Thursday, November 26, 2015

Interface PIC12F675 with DHT11 digital humidity and temperature sensor

Interfacing PIC12F675 with DHT11 Sensor

There are many topics on this blog talking about how to interface the digital humidity and temperature sensor DHT11 with different types of PIC microcontrolles and Arduino.
Simply the DHT11 is a digital humidity and temperature sensor which uses one wire to communicate with the microcontroller.
In this topic we will see how to interface this sensor with the microcontroller PIC12F675 and display the results on 1602 LCD display.
Generally the Lcd display uses at least 6 data lines but we have 6 pins can be used as outputs in the PIC12F675, that why we have developed a new 2-wire serial Lcd display.
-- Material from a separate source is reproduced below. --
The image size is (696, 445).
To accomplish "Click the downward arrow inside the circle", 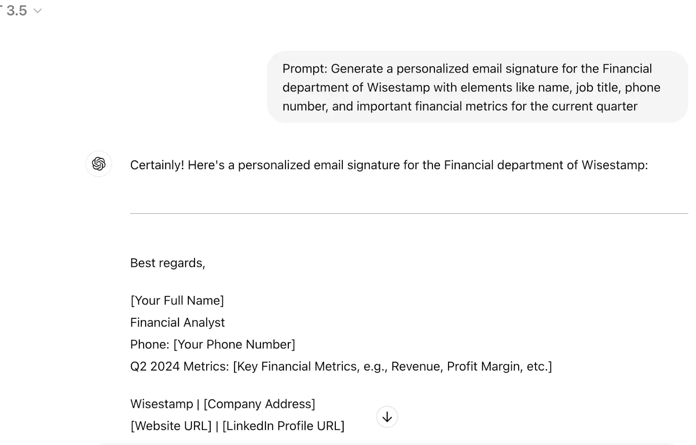I will [x=387, y=416].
This 2-wire Lcd uses another library which is nearly the same as the original MikroC Lcd library, this library is simple and easy to use. To see how to use 2-wire LCD display visit the following topic:
Interface PIC12F675 with LCD display

Interfacing PIC12F675 with DHT11 sensor circuit:
Circuit schematic diagram is shown below.
External oscillator is used (12MHz) and MCLR pin function is disabled.

pic12f675 dht11 interfacing mikroc

Interface PIC12F675 with DHT11 mikroC Code:
2-WIRE SERIAL LCD LIBRARY MUST BE INSTALLED!!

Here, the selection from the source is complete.